• _What to produce_
Reproduce word for word the part of the article on pediatric prescriptions below that begins with the words containing "From statins to" and ends with "to test them.".

By Dr. Claudia Anrig

Our children are becoming addicted to drugs - the legal kind. Pediatric prescription rates are skyrocketing and medical doctors increasingly turn to an ever-expanding medicine chest to treat childhood conditions - many of which have little data to support prescription use in the pediatric population and/or have been treated effectively without drugs for years. Here's the ugly truth about pediatric prescriptions and what parents can do about it.

With an increase in available diagnostics and the number of medications available to treat every possible disease increasing exponentially, it shouldn't be any surprise that the number of prescriptions being written for both adults and children has risen dramatically over the past several years. In addition, poor lifestyle choices have led to growing childhood obesity, further complicated by type 2 diabetes, high blood pressure and high cholesterol. More unhealthy children means more opportunity for drugs to be prescribed in response.

medicine bottles - Copyright – Stock Photo / Register Mark Pill Overload

In December 2010, The Wall Street Journal reported the latest findings by Medco Health Solutions Inc., which determined that roughly one in four children and 30 percent of adolescents between the ages of 10 and 19 are taking a medication for a chronic condition in the United States. Nearly 7 percent of children are taking two or more such drugs, according to the company's research for 2009.

In the WSJ article, Dr. Robert Epstein, the chief medical officer at Medco, said that these results were "shocking" to the company. "While H1N1 caused a spike in antiviral use among children last year, the far more alarming trend since the beginning of the decade is the increasing use of medications taken by children on a regular basis and, in some cases, for conditions that we don't often associate with youth, such as type 2 diabetes."

From statins to sleeping pills, it's clear that many of the drugs once considered necessary for adults only are being prescribed to children as well. IMS Health, a research firm, provided The Wall Street Journal with figures that confirmed this fact.

Some believe this trend is just the result of doctors and parents becoming more aware of drugs as an option for kids, but the problem remains that many of these drugs have not been tested specifically for the pediatric population. Danny Benjamin, a Duke University pediatrics professor, is specifically concerned about the well-established drugs since the pharmaceutical companies have no incentive to test them.

"We know we're making errors in dosing and safety," said Benjamin, quoted in the The Wall Street Journal article, and has suggested parents themselves need to take the time to research any new medications suggested by their pediatrician. This can be done by reading labels, going to the FDA Web site (www.fda.gov), looking for published research at www.pubmed.gov and collecting clinical guidelines from groups like the American Academy of Pediatrics.

The Obesity Factor?

It appears that the growing childhood obesity problem in the United States could be partially to blame for these alarming statistics. For instance, drugs used to lower cholesterol are taken by 10-19-year-olds at a rate 50 percent higher than a decade ago. The concern with this trend is that these drugs are associated with weight gain and an increased risk of developing type 2 diabetes; meaning that the cure for high cholesterol could actually exacerbate the problem.

• _Material supplied_
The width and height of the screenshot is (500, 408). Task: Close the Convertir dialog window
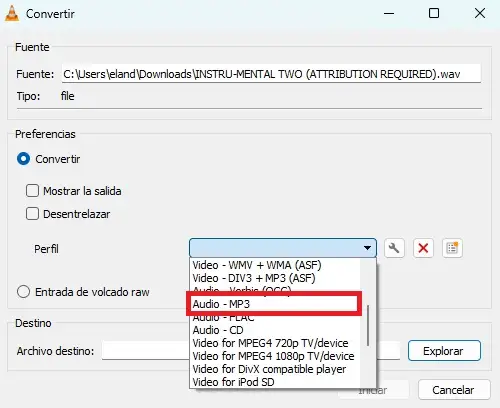click(x=480, y=13)
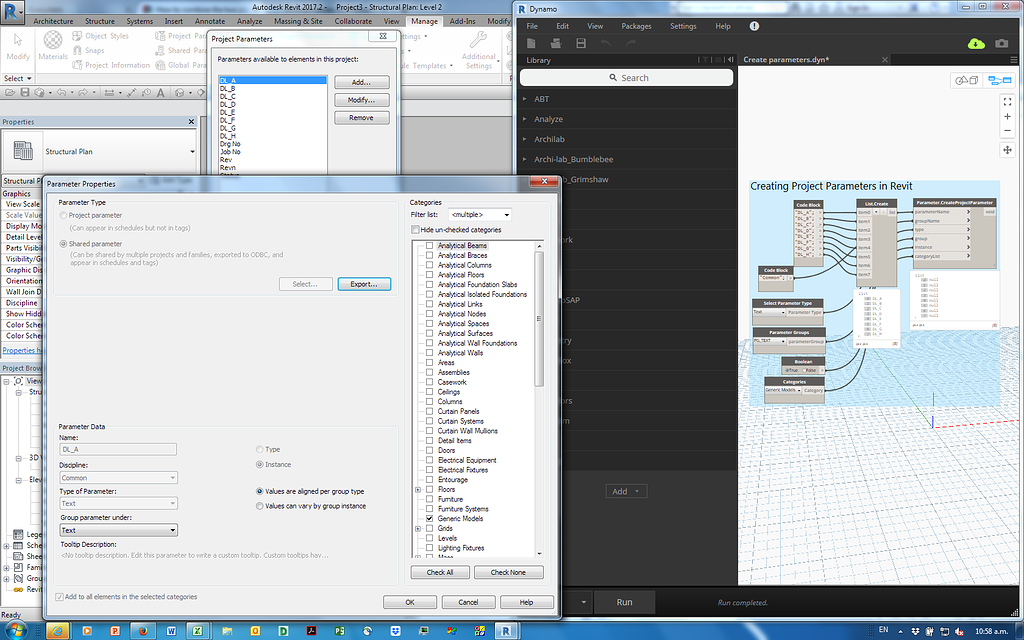Open the Discipline dropdown showing Common
The height and width of the screenshot is (640, 1024).
coord(172,477)
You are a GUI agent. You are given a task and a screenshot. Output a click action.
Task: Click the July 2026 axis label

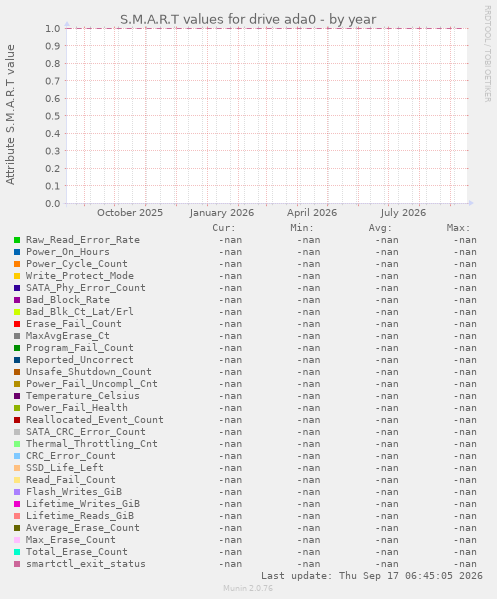[x=403, y=213]
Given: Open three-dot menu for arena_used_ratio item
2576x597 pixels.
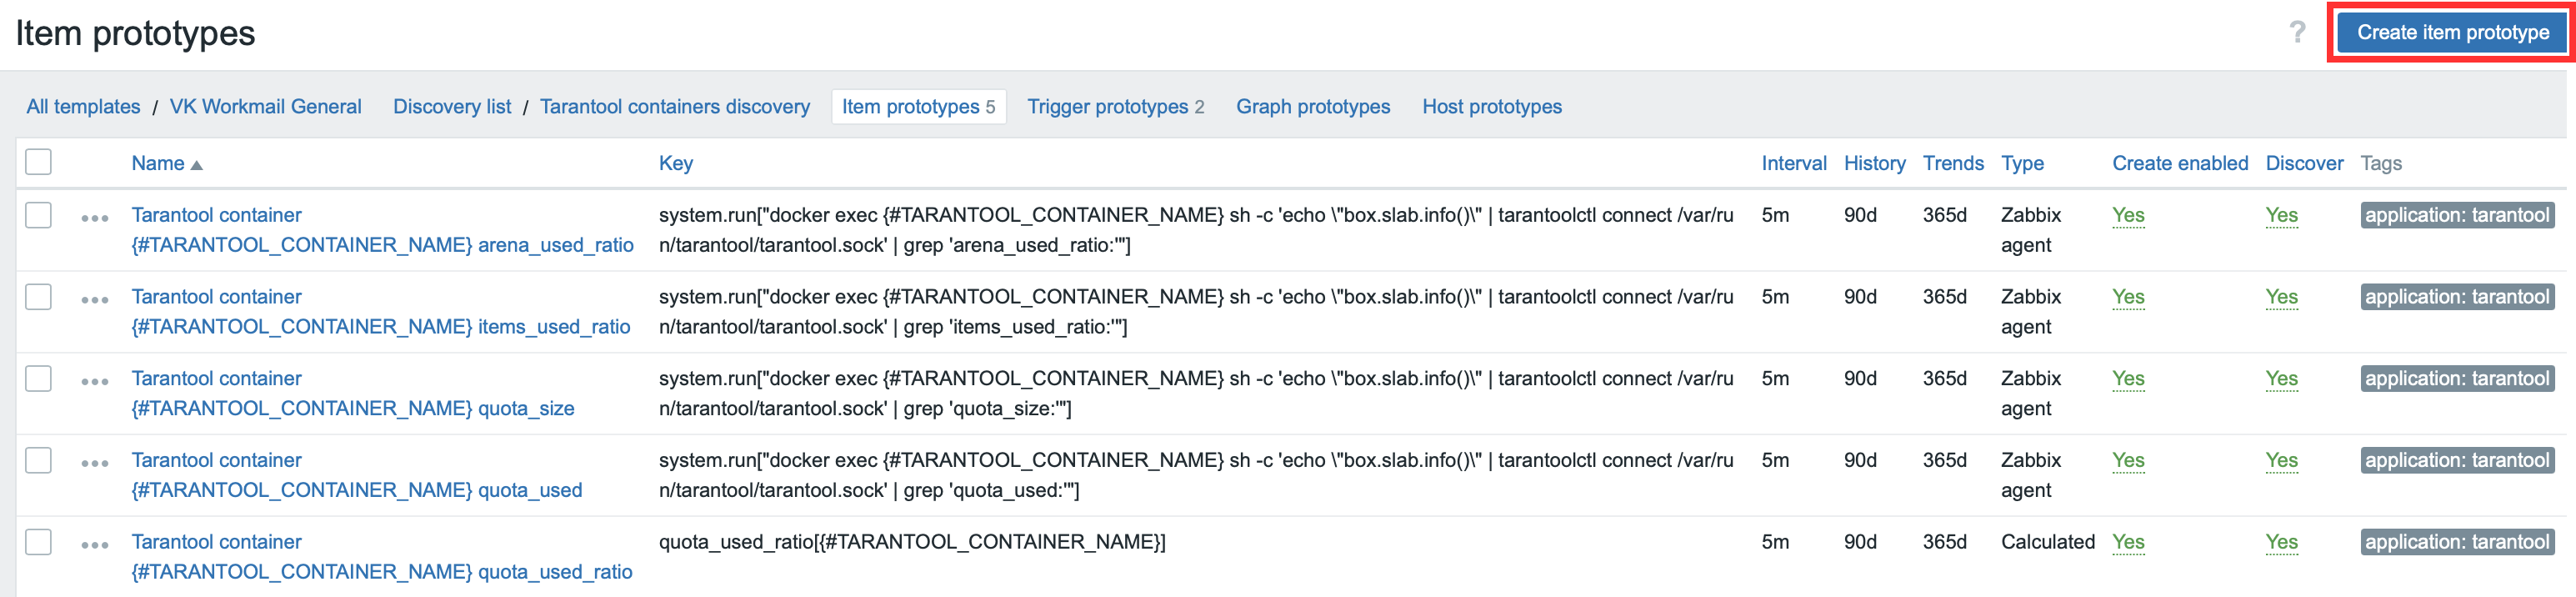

• _Output of the exercise_
From statins to sleeping pills, it's clear that many of the drugs once considered necessary for adults only are being prescribed to children as well. IMS Health, a research firm, provided The Wall Street Journal with figures that confirmed this fact.

Some believe this trend is just the result of doctors and parents becoming more aware of drugs as an option for kids, but the problem remains that many of these drugs have not been tested specifically for the pediatric population. Danny Benjamin, a Duke University pediatrics professor, is specifically concerned about the well-established drugs since the pharmaceutical companies have no incentive to test them.